I think the doors look great, but something looks funny about the dash. It seems like the material isnt as shiney there as on the doors. Maybe it's just the way the light hits it in the pics. Also that center 6x9 does look a little off. Move it or find a nice old school grille to cover it or something.


----------



## liquid (Dec 5, 2001)

lol. Everything is just as shiney as the doors. the doors just had the perfect reflection of light to let it sparkle a bit more. I was parked next to a huge ass building blocking insane light. Anyway. Here are some pics of my mutilation today. I'm realynot pleased with this becuase I completely zoned off the fact that my lcd had tabs on it =\ and I couldn't figure out a way to hide them without displaying seams which realy piss me off. Anyway. It's an LCD instead of a speaker. heh. it's purdy. I don't think I'll hook it up to my dvd player until I get the carpet and seats done. I like hearin what would look better. throw some more shit at me. And yes I know I post to many pictures. I jsut suck at taking pictures so I have to take a million to get 1 good shot. here they come.


----------



## enough_talkin (Aug 25, 2003)

i found a material that i simply love..stuff is called ultra suede...i used to upholster yachts and by far this is the best stuff i have seen to date...it feels almost identical to suede its very durable and almost impossible to stain...only downside is that it is expensive...it comes in alot of colors also...its very soft check the stuff


----------



## liquid (Dec 5, 2001)

The whole reason I went with crushed velvet is becuase it was cheap. heh. I was working with an entirely different fabric but in a slightly inebriated haze I couldn't find anymore of it at the store so the lady suggested I try either crushed velvet or velour? I think it was. I just liked the whole feel of the crushed after staring at it for half an hour. heh. I do wish it was more durable though. I've shredded an ungodly amount just manipulating it.


----------



## enough_talkin (Aug 25, 2003)

look for something with a real heavy knap to it.....there are alot of fabrics out like crush that dont rip and get dirty as easy...ive seen plenty


----------



## stankin85 (Oct 14, 2002)

GOOD JOB, THE LCD SCREEN LOOKS 100 TIMES BETTER THERE THAN THE 6X9 DOES.
KEEP US UPDATED.


----------



## liquid (Dec 5, 2001)

I tore off the front quarter panels. I'm re-doing them this weekend cuz I don't have $400 / each to drop on new ones. Unfortunately were comming into heavy rain so nothing will be done anytime soon. I'm a poor bitch at the lack of a real garage. heh.


----------



## stankin85 (Oct 14, 2002)

> _Originally posted by liquid_@Oct 24 2003, 08:09 AM
> *I tore off the front quarter panels.

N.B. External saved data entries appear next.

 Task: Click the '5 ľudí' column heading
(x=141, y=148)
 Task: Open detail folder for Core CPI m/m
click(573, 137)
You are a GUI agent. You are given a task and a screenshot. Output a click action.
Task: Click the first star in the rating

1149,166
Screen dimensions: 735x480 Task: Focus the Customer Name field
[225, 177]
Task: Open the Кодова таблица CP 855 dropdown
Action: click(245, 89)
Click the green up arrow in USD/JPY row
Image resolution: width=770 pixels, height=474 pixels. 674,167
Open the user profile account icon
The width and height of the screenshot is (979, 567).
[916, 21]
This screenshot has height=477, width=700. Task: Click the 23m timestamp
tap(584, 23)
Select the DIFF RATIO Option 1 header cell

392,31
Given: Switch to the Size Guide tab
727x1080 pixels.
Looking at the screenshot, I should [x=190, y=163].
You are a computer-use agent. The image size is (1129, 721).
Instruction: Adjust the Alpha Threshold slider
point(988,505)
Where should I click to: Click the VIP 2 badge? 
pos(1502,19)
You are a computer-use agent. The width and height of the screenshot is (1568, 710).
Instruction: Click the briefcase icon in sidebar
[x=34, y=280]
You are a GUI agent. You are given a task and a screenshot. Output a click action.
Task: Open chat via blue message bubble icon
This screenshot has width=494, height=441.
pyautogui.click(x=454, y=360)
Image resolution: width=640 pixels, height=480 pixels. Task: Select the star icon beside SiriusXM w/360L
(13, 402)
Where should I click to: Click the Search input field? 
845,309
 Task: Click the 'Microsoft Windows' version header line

I'm re-doing them this weekend cuz I don't have $400 / each to drop on new ones. Unfortunately were comming into heavy rain so nothing will be done anytime soon. I'm a poor bitch at the lack of a real garage. heh.*


 don't feel bad, i installed my hydros in front of my apartment, with the exception of the welding. man as long as you WANT to do it, you will, doesn't matter where you have to work on it at, but keep us updated.


----------



## liquid (Dec 5, 2001)

I'm just waiting on my mig welder that I ordered to get here. I don't know a damn thing about welding but I was told Mig by Lincoln so it's on it's way. Then I can get back to work. I'll bring the post back up from obvlivion when I get back to work =)


----------